Why Are CEOs So Underpaid?

Megan McArdle raises that hardy perennial question, why is CEO pay so high? If we are discussing CEOs of large public companies, I have a different question: why is it so low?

The world of American business has changed enormously in the last 30 years, and the practical implications of this for compensation in the upper reaches of the economy are staggering. The median Forbes 500 CEO, i.e., the 250th highest paid CEO among the 500 biggest U.S. public companies, made about $6.6 million in total compensation (salary, bonuses, stock options, etc.) in 2006, and has 5-year total compensation of about $14 million. His name is Andrew Liveris and he leads Dow Chemical, a company with an enterprise value of about $50 billion. A successful technology entrepreneur who builds a company 1/100th this size will make much, much more than this. Successful senior partners in leading strategy consulting and corporate law firms today make about $1 to $2 million per year – and all they have to do is be smart and willing to endure the pain of a horrible lifestyle. A senior investment banker makes more: Last year the average partner at Goldman Sachs made more than $5 million. The take-home pay of a partner in a good private equity firm or hedge fund makes all of these numbers seem like lunch money. The 400th highest paid public-company CEO in America makes about $2.6 million per year, but the 400th richest American is a billionaire.

Imagine that you are smart, motivated by money and just entering the workforce. Given that senior management is a specialized field, and usually requires decades of development, you normally have to commit to such a corporate career for many years before you know how it turns out, and you have, at best, partial control over the outcome. A very large number of people go to work for a Fortune 500 company every year, and there is one CEO at any time. Even if you assume that CEO tenure is only a few years, you realistically will have no more than one or two such openings at the relevant point in your career. No matter how talented and hard-working, you are extremely unlikely to become the CEO. Compensation falls off rapidly below CEO, and is typically well below $1 million per year for the 10th highest-paid executive at a public company. It’s a terrible odds-adjusted proposition if the other alternatives discussed are available to you. How many times in the last 30 years do you think someone offered a job in the analyst program at Goldman has turned it down for the management trainee program at General Motors?

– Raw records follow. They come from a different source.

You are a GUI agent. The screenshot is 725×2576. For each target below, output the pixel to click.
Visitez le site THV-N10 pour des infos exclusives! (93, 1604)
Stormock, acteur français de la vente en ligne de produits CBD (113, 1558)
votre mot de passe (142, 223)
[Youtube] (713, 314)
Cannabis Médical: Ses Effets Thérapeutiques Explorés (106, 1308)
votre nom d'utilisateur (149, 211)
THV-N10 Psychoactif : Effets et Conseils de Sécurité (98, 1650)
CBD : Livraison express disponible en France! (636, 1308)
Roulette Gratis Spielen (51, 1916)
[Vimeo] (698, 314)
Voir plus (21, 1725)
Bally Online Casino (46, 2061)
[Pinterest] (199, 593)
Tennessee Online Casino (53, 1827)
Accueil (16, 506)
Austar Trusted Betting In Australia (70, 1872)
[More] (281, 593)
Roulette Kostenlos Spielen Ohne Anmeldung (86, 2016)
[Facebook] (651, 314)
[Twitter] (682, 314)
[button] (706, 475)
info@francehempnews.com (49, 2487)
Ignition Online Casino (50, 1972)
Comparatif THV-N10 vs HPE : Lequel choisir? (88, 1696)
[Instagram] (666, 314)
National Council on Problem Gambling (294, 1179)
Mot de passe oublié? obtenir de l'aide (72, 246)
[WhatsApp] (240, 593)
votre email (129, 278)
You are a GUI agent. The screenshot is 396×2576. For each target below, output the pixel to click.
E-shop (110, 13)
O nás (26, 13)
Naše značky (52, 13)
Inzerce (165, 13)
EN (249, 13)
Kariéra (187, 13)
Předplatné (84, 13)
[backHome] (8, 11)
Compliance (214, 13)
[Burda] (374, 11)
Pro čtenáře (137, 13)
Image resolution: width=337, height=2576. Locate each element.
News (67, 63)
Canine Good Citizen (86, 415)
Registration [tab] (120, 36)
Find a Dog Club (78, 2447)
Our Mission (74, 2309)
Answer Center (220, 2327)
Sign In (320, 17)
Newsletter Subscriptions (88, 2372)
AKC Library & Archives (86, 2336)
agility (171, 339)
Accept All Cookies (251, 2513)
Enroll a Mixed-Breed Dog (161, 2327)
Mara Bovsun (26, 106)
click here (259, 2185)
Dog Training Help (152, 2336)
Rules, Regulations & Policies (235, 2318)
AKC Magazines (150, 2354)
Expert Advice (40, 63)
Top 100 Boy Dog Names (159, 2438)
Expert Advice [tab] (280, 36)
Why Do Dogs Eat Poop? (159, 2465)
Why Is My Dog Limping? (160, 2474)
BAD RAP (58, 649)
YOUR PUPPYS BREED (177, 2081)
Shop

There are several other factors driving the rapid recent increase in CEO pay: the deployment of new technologies, the growth in the size of the average public company, the increasing concentration of power in the CEO role, changes in tax policy, and so forth. Changes in some of these factors could theoretically reduce the pay gap between the CEO and the average worker. But seen in the context of the relevant job market, a few million dollars of annual income as the low-odds pot of gold at the end of the rainbow is probably insufficient to attract the best talent for the job into the career on the front-end. This is why the best CEOs (or at least those rationally predicted to the best job before hiring) can command such a huge premium over the average.

Public company CEO compensation is a voodoo doll issue. The data is available by regulation, so people write articles about it. If anything, the political pressure this creates probably suppresses compensation below what it would be in a private company market. Don’t think so? – then why do the smartest owners with the most limited agency problems, namely major private equity firms, pay such enormous compensation to successful CEOs.

If I sound cavalier about all this, I’m not. I believe that growing income and wealth inequality is a very serious long-term issue for the United States. Focusing on public company CEO pay in isolation just frames the problem far too narrowly.